Le personnel de l'hôpital était déjà en pleine effervescence. Dès que les obus ont commencé à pleuvoir, les pauvres blessés se sont tous mis à crier. Plusieurs d'entre eux, que nous n'imaginions pas voir remarcher un jour, ont sauté de leur lit. Les infirmières les ont rassurés en leur promettant que nous ne les laisserions pas tomber, ce qui leur procura un étrange sentiment de sécurité - comme si une poignée de femmes pouvait les protéger des obus !
L'hôpital était une structure légère, principalement en verre, sous laquelle se trouvait une petite cave à charbon. Elle n'offrait aucune protection valable, et même si tel avait été le cas le bâtiment au-dessus pouvait très bien s'effondrer et nous empêcher de sortir, mais cela faisait partie des risques à prendre, et le fait de se retrouver dans une cave offrait un semblant de protection qui satisfaisait les patients.
La veille, nous avions fait le maximum pour enlever les grilles et les barres de fer qui pourraient obstruer l'entrée. Nous avions aussi apporté des matelas, des provisions et de l'eau en quantité. Des instructions avaient été données : tout le monde savait où trouver les équipements. Le personnel était uniquement constitué de femmes : deux filles sont sorties pour aller éteindre le gaz au compteur, afin d'éviter une explosion en cas de bombardement, et les autres se sont attelées à transporter les blessés sur des civières. J'ai vu une petite infirmière rousse emprunter trois fois la glissière à charbon qui donnait accès à la cave. A chaque fois, elle portait un homme sur le dos !

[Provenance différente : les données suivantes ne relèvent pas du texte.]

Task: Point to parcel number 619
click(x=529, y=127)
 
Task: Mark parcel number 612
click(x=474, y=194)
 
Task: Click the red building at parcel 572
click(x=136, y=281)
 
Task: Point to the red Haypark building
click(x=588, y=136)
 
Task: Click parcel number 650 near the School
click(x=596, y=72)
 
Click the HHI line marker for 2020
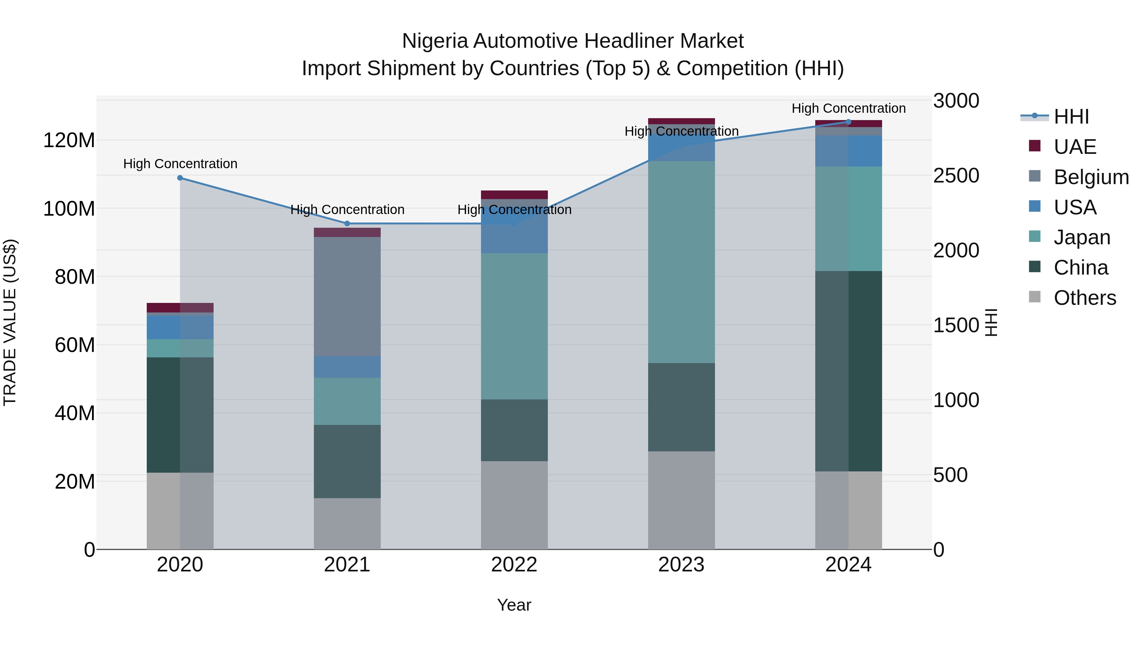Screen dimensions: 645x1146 pos(180,178)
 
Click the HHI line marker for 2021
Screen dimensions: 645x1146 pos(347,224)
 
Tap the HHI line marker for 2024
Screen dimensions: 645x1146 pos(848,122)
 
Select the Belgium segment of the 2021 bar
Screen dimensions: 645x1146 pos(347,296)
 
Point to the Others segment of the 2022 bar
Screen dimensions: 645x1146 pos(514,505)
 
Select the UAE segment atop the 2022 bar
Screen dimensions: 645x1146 pos(514,195)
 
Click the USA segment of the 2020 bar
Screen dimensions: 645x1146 pos(180,327)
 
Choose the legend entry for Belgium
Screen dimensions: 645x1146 pos(1091,177)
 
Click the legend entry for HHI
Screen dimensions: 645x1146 pos(1071,117)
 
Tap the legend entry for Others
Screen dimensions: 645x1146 pos(1084,297)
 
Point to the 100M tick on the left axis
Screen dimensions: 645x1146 pos(69,208)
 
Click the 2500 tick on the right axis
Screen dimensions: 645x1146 pos(956,176)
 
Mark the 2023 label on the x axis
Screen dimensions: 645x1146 pos(681,565)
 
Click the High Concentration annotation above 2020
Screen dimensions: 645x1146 pos(180,164)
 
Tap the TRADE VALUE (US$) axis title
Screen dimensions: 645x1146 pos(10,322)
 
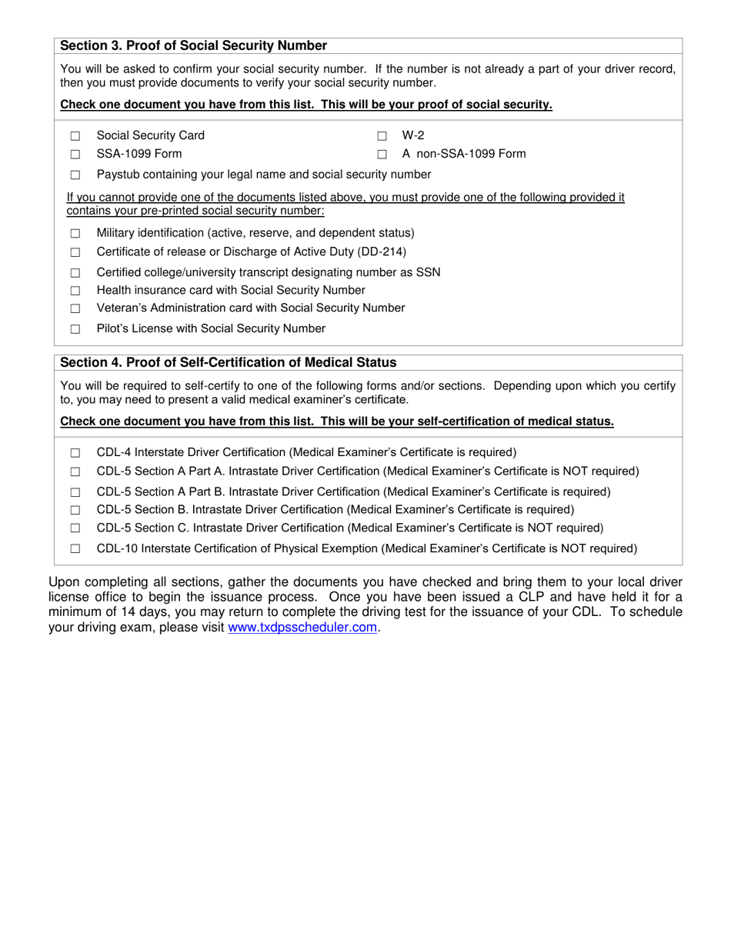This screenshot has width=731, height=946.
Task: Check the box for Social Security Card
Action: click(x=75, y=136)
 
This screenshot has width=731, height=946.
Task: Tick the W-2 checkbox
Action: click(x=382, y=136)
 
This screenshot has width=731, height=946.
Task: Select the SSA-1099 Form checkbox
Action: click(x=75, y=155)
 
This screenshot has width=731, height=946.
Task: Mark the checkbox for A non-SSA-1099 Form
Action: click(x=382, y=155)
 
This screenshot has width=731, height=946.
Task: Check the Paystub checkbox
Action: click(x=75, y=175)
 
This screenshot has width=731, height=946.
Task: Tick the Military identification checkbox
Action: click(x=75, y=234)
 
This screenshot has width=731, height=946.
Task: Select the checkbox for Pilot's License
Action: click(x=75, y=329)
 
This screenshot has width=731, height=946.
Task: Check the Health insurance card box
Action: click(x=75, y=291)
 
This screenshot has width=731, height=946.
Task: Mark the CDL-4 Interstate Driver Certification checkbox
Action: click(x=75, y=453)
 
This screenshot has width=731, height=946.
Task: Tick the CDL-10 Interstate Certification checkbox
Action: click(x=75, y=549)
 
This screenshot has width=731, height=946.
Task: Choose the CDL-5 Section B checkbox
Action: click(x=75, y=510)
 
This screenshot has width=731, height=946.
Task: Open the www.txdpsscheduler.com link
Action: click(x=302, y=628)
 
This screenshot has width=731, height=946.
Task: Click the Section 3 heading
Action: click(x=193, y=46)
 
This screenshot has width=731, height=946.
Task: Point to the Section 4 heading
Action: click(x=228, y=363)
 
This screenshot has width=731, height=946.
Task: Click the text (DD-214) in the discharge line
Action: click(x=381, y=252)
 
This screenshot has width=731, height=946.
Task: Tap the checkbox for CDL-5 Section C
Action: click(x=75, y=528)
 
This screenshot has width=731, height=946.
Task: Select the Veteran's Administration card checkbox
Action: click(x=75, y=309)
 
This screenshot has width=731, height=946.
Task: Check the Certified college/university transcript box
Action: click(x=75, y=273)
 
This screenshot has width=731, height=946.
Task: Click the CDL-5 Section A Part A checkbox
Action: click(x=75, y=472)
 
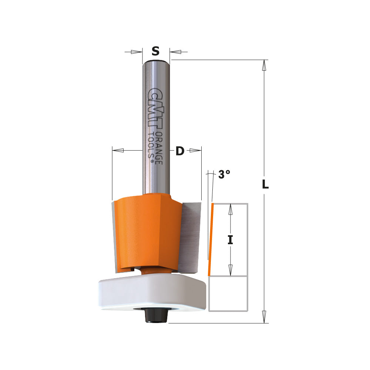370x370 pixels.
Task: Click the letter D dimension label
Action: [x=180, y=151]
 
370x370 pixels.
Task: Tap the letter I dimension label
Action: [x=230, y=240]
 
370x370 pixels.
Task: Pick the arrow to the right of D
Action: [x=195, y=150]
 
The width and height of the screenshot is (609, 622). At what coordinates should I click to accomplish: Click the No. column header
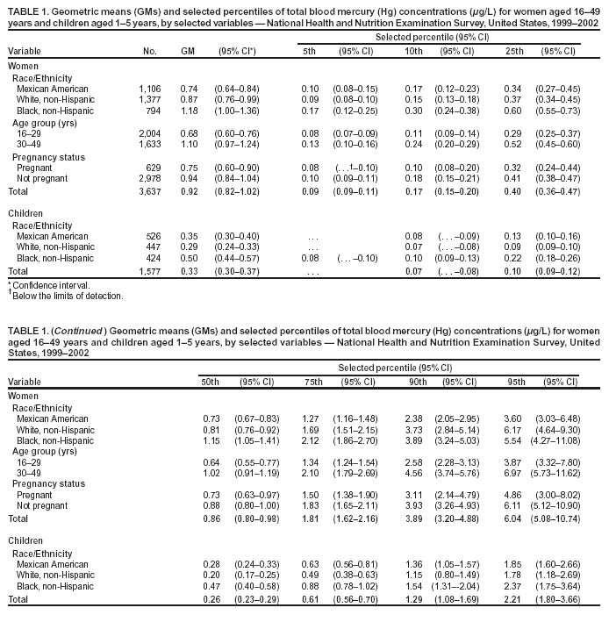pos(150,51)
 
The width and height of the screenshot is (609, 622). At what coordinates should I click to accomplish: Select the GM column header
pos(187,51)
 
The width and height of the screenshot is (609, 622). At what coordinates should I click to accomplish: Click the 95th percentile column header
pos(513,382)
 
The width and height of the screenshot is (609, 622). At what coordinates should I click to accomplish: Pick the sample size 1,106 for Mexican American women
pos(150,89)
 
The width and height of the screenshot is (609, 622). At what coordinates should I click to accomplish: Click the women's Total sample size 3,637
pos(150,190)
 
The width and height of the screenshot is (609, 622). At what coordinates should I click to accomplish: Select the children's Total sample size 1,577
pos(150,272)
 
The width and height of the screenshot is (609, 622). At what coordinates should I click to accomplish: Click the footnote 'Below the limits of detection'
pos(67,296)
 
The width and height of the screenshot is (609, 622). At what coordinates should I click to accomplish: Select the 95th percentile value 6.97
pos(515,475)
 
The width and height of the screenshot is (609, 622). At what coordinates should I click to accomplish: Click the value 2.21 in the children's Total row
pos(515,599)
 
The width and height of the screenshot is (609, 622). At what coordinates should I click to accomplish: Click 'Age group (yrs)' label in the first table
pos(43,123)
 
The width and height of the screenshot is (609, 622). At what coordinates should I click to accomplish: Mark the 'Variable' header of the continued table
pos(23,382)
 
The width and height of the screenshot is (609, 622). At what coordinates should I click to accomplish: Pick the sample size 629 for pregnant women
pos(154,168)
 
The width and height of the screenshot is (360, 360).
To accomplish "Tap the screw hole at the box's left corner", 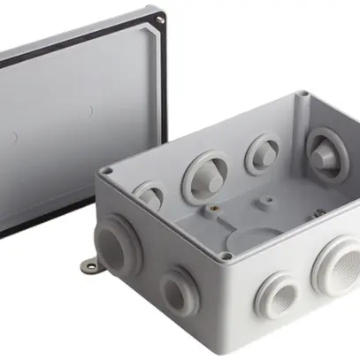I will (107, 171).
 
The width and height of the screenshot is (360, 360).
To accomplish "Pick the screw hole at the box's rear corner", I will (303, 94).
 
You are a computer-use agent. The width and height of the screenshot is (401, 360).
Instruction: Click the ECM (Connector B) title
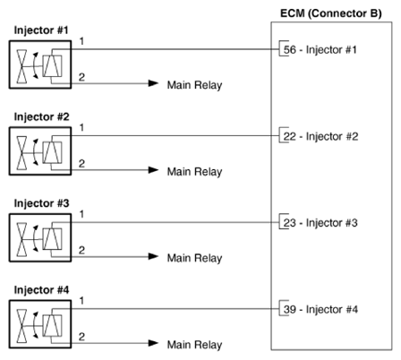tap(331, 13)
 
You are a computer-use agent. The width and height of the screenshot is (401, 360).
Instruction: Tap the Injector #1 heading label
tap(41, 30)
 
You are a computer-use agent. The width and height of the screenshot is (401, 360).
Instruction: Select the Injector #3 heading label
tap(41, 203)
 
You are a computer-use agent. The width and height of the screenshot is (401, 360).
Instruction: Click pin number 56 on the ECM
tap(290, 49)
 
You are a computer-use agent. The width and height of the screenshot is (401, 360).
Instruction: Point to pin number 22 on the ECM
tap(290, 136)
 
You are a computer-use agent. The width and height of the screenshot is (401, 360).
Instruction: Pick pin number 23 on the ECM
tap(290, 223)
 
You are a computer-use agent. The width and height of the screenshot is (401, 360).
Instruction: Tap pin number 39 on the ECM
tap(290, 309)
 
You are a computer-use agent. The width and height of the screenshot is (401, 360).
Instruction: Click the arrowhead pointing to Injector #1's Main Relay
tap(153, 83)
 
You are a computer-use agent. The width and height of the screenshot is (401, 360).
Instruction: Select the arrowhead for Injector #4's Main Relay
tap(153, 343)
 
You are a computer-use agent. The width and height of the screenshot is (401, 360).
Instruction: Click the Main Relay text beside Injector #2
tap(194, 172)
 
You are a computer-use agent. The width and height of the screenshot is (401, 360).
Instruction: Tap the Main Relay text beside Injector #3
tap(194, 258)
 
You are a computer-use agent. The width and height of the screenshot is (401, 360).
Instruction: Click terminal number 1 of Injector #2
tap(81, 128)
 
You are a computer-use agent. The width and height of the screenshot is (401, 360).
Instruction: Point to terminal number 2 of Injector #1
tap(81, 77)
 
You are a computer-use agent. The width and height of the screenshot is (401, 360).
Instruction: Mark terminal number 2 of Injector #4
tap(81, 337)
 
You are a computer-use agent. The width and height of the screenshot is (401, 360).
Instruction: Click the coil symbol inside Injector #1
tap(52, 66)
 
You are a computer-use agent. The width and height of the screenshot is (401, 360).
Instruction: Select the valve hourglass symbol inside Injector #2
tap(21, 153)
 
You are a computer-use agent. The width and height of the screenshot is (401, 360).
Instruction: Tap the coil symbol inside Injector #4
tap(52, 326)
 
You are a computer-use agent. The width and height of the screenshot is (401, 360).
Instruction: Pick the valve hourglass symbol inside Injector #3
tap(21, 239)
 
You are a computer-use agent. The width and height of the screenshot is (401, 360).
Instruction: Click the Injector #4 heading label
tap(41, 290)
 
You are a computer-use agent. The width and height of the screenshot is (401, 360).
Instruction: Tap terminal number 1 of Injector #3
tap(81, 214)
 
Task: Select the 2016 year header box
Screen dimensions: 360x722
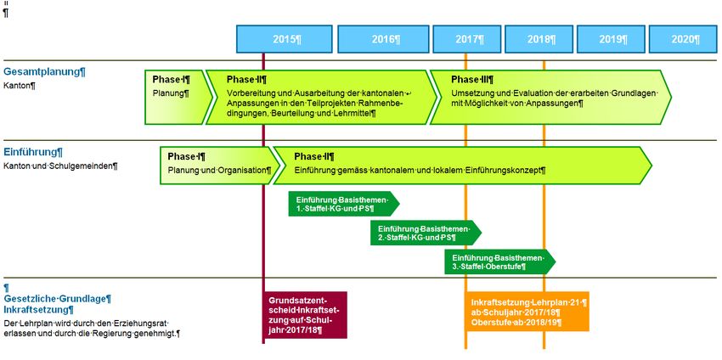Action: [384, 39]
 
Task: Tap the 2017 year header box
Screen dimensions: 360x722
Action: [468, 39]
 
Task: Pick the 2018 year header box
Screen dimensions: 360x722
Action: [539, 39]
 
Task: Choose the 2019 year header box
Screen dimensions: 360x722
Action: [612, 39]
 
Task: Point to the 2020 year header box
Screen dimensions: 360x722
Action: [683, 39]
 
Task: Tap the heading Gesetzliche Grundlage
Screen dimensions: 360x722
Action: [58, 298]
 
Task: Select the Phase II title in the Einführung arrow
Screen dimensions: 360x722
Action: [313, 156]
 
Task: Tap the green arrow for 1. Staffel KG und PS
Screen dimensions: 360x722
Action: [341, 204]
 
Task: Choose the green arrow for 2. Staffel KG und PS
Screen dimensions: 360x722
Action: [424, 233]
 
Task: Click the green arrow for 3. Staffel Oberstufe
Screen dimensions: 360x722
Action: [498, 262]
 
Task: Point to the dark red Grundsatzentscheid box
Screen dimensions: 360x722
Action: [307, 315]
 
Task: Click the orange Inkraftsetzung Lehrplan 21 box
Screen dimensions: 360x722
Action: [527, 312]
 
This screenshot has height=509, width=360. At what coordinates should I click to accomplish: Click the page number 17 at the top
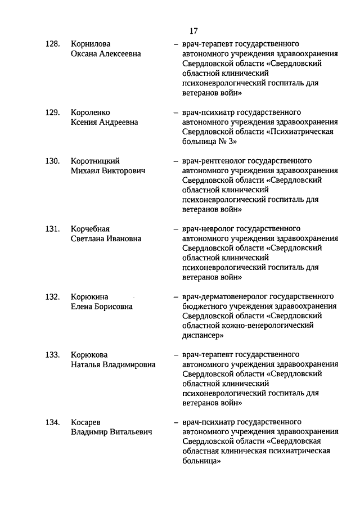[194, 30]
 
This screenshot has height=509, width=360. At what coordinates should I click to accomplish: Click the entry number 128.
[52, 44]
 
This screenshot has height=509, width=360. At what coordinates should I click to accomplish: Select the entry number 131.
[52, 229]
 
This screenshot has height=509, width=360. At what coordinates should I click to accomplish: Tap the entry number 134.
[52, 422]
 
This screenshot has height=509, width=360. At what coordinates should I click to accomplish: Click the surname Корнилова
[91, 44]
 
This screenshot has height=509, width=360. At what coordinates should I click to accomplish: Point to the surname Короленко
[91, 112]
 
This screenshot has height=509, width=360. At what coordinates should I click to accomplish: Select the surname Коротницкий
[95, 161]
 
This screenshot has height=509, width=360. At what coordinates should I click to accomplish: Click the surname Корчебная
[90, 229]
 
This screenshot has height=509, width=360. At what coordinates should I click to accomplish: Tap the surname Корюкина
[89, 296]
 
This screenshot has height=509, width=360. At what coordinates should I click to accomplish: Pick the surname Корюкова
[89, 355]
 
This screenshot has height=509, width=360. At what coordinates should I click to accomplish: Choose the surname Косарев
[86, 422]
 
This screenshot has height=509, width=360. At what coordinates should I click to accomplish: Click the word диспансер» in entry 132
[203, 335]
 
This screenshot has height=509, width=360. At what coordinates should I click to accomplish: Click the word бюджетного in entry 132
[202, 306]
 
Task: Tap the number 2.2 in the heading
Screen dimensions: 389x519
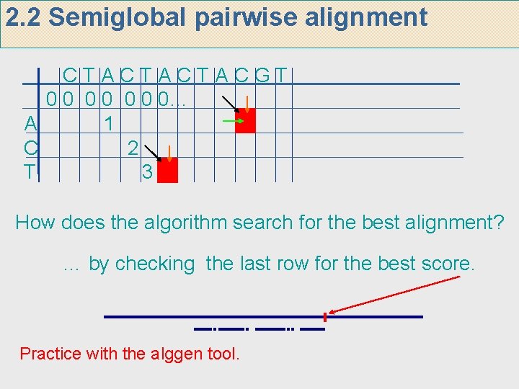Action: point(24,17)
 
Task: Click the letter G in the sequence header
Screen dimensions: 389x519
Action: point(264,75)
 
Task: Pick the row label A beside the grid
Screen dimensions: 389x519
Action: point(30,124)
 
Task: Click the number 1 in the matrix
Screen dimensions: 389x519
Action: point(108,124)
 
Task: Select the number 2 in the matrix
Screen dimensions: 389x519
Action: point(132,148)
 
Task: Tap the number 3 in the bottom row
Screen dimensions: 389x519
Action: point(146,172)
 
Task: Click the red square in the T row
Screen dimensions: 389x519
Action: point(167,171)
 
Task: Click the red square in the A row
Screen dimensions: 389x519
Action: point(245,122)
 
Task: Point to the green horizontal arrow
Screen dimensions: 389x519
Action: point(232,122)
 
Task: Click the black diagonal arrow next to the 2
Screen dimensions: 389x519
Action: point(152,152)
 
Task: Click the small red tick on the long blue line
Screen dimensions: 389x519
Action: point(325,317)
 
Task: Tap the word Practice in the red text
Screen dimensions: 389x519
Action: point(48,354)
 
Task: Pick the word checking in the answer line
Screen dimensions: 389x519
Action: point(155,264)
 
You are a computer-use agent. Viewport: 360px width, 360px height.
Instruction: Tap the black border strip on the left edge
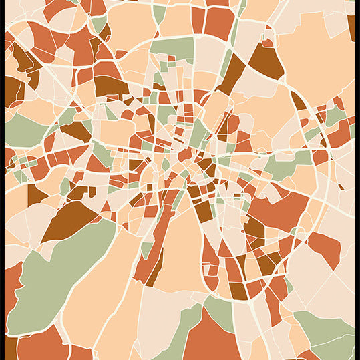[2, 180]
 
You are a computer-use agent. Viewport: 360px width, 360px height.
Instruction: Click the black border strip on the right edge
[357, 180]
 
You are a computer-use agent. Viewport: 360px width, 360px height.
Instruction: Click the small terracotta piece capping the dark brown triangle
[268, 42]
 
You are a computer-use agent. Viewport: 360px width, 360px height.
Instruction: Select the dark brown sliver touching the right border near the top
[351, 27]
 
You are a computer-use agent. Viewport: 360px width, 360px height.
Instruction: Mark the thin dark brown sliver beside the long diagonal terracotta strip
[155, 267]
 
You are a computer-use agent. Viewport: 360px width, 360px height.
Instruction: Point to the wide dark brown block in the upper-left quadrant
[110, 85]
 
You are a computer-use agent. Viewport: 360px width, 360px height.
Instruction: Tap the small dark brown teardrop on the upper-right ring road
[298, 100]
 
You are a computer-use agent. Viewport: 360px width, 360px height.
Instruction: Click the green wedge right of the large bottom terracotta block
[220, 311]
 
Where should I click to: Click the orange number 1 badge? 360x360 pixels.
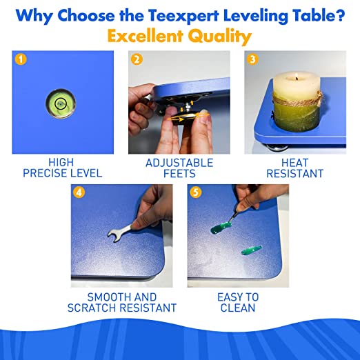point(21,59)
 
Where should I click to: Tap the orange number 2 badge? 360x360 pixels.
point(137,59)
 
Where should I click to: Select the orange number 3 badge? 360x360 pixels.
point(252,59)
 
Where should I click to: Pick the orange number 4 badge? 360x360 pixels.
point(79,192)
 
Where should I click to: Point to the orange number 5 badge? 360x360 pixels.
point(195,192)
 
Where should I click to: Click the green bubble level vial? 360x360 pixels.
point(61,103)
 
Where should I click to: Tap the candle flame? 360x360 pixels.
point(297,76)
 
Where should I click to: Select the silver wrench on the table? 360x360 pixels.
point(119,232)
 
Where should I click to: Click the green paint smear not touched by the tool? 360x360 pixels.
point(252,250)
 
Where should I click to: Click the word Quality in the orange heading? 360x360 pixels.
point(220,37)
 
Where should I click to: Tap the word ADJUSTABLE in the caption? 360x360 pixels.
point(179,163)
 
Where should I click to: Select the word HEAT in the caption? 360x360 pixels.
point(294,163)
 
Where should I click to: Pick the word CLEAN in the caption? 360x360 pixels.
point(238,308)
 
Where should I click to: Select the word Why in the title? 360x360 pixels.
point(34,16)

Pendant ce temps, les obus "tombaient comme de la grêle" selon l'expression d'un sergent anglais blessé.
Nous avions pour ordre de ne rien changer à nos habitudes. On nous a demandé qui était de service de nuit. Après avoir dit au-revoir à celles qui repartaient au couvent, nous avons allumé des petites lampes pour veiller les blessés. Ils étaient plus de cent dans cette cave, mais nous avions des matelas pour les cas les plus graves. Nous sommes remontées à l'hôpital pour récupérer des oreillers et des couvertures supplémentaires, et pour nous assurer aussi que tous les lits avaient été évacués.
La plupart des hommes dormaient, comme savent le faire les soldats en n'importe quelle circonstance ; mais nous avions aussi quelques cas désespérés de blessures gangrénées et d'affections graves, qui eux n'ont pas dormi de la nuit. Quelques hommes se tenaient debout parce que cette position les soulageait. D'autres encore dormaient sur les petits tas de charbon qui étaient restés dans la cave. Les petites flammes des chandelles jetaient d'étranges ombres sur les groupes de soldats en vareuse, tête ou bras bandé, et sur les visages blancs de ceux qui étaient allongés sur les matelas.
Je crois qu'ils ont apprécié notre présence. Ils semblaient penser qu'il était généreux de notre part de ne pas les laisser seuls. J'ai entendu un soldat dire à un autre, tandis qu'il s'enroulait dans sa couverture : "Mon Dieu ! Que les Anglaises sont comme il faut !" (1)
Ce genre de propos nous faisait chaud au coeur. Il était agréable d'entendre parler en bien de son pays. Je crois qu'à ce moment-là un lien d'amitié s'est établi entre la Belgique et nous et qu'il n'est pas prêt de se briser.